Surplus animals, Dr. Lewandowski explained, are not necessarily animals that are unwanted or unneeded. Rather, they are considered extra because zoos must deal with the realities of limited space, the costs of housing, feeding, and care; and the goal of keeping gene pool strains pure.

Some animals create a temporary, easily remedied surplus problem. For instance, when an unpaired male or female is waiting to be placed with an appropriate breeding partner, they may be kept briefly in a solitary environment or unnatural grouping while a suitable match is located.

Sometimes, however, unpaired animals are good for public awareness. Smokey the bear of the National Zoo and the gorilla Massa of the Philadelphia Zoo were widely recognized symbols of their zoos, attracting public attention and generating needed revenue.

Excess male offspring pose a problem. Members of bachelor groups might be inclined to fight, resulting in injury and often requiring that more aggressive individuals be isolated. The idea of aborting male fetuses to avoid a surplus has been considered, but as Dr. Lewandowski pointed out, this generates public relations concerns that few zoo managers are willing to face.

Animals that can't reproduce because of age or infirmity are considered surplus. They serve no practical purpose except for being public favorites. Exceptions are animals that function as an integral part of the group, such as gorilla "aunts" who help raise and care for the young.

Hybrid animals, genetic oddities, aged animals, and those with untreatable illnesses are other classes of surplus. They raise a slew of troubling questions for zoo managers, who must weigh the benefits of keeping the animals against conservation goals.

Most zoos usually keep surplus animals in a primary exhibit or in an off-exhibit area. These conditions are problematic, however. When kept in a primary exhibit, the animal oftentimes ranks low in the social order and is subject to abuse and injury or runs the risk of injuring a valuable breeding animal. In the off-exhibit setting, living conditions are often less desirable than the main exhibit area. If off-exhibit placement is long term, it raises quality of life questions.

Zoos incur considerable expenses looking after their collection. Providing a large carnivore such as a tiger with food, shelter, keeper time, and veterinary care during its lifetime can cost a minimum of $25,000, according to Dr. Lewandowski. Primates are usually more expensive to maintain, he added.

Zoos desire first and foremost to solve their surplus problem by giving their animals to another zoo. If that's not an option, managers might work with registered animal suppliers who cobble together transactions with zoos in other countries or with institutions that were unaware a surplus animal was available.

Zoo managers typically go to great lengths to keep a surplus animal out of the hands of unqualified people and hunting ranches. But sometimes, their efforts are unsuccessful and the press widely publicizes these failures, undermining the positive changes created by the Department of Agriculture and American Association of Zoo Veterinarians, according to Dr. Lewandowski.

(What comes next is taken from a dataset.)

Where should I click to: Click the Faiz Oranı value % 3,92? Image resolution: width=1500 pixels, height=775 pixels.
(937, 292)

Private breeders are another possibility. Most of these individuals run institutions with high standards and are concerned more about animal welfare than profit. Occasionally, placement of certain animals, such as neonates and the injured, with a private breeder might be a viable alternative.

The two most controversial options are using surplus animals for legitimate medical research and, failing that, culling. Allowing a surplus animal to be used for research can create public relations problems, Dr. Lewandowski admits, but he believes the zoo community should be more vocal about supporting medical research that has benefited humans and animals.

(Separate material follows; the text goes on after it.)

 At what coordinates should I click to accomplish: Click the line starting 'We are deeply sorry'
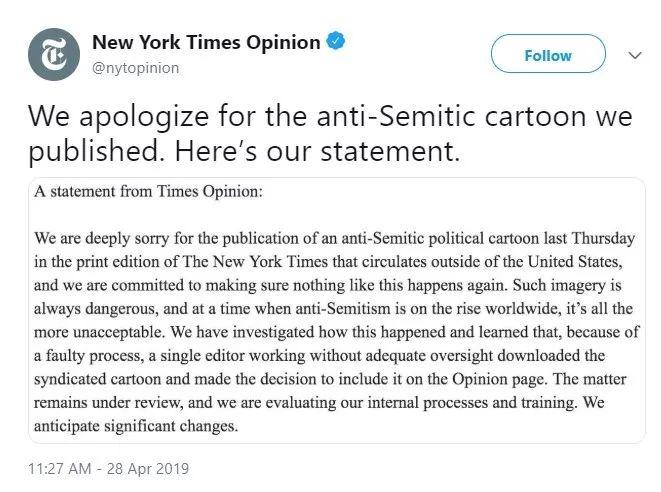point(334,239)
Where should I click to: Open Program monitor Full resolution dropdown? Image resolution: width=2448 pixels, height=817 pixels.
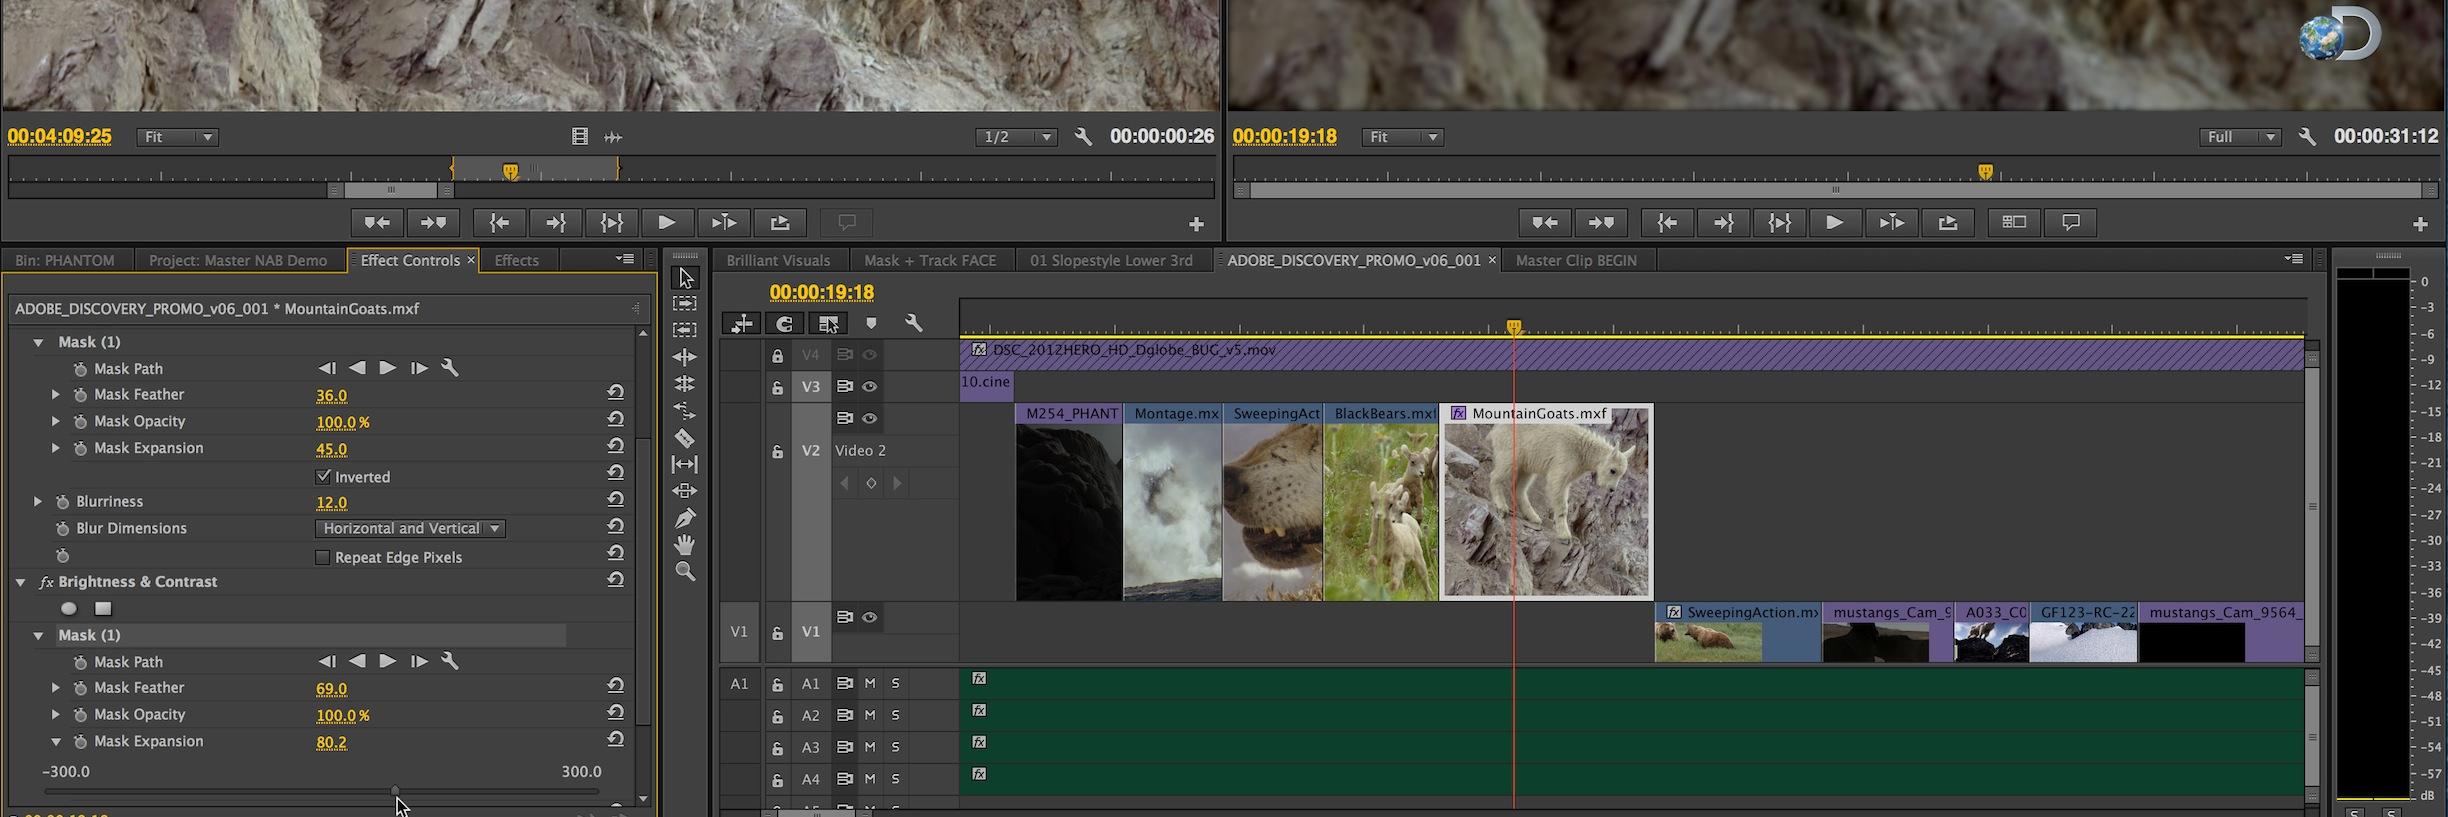pos(2239,137)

"Warehousing" an animal until it dies that has, for whatever reason, outlived a useful and productive life, is morally and ethically suspect, according to Dr. Lewandowski. Zoo managers are responsible for doing everything in their power to see that a surplus animal is taken care of. But when there are no other options, a responsible steward must make a difficult choice.

Zoos need to recognize that responsible animal management often involves difficult and unpopular decisions that ultimately benefit the greater good of the collection, Dr. Lewandowski said.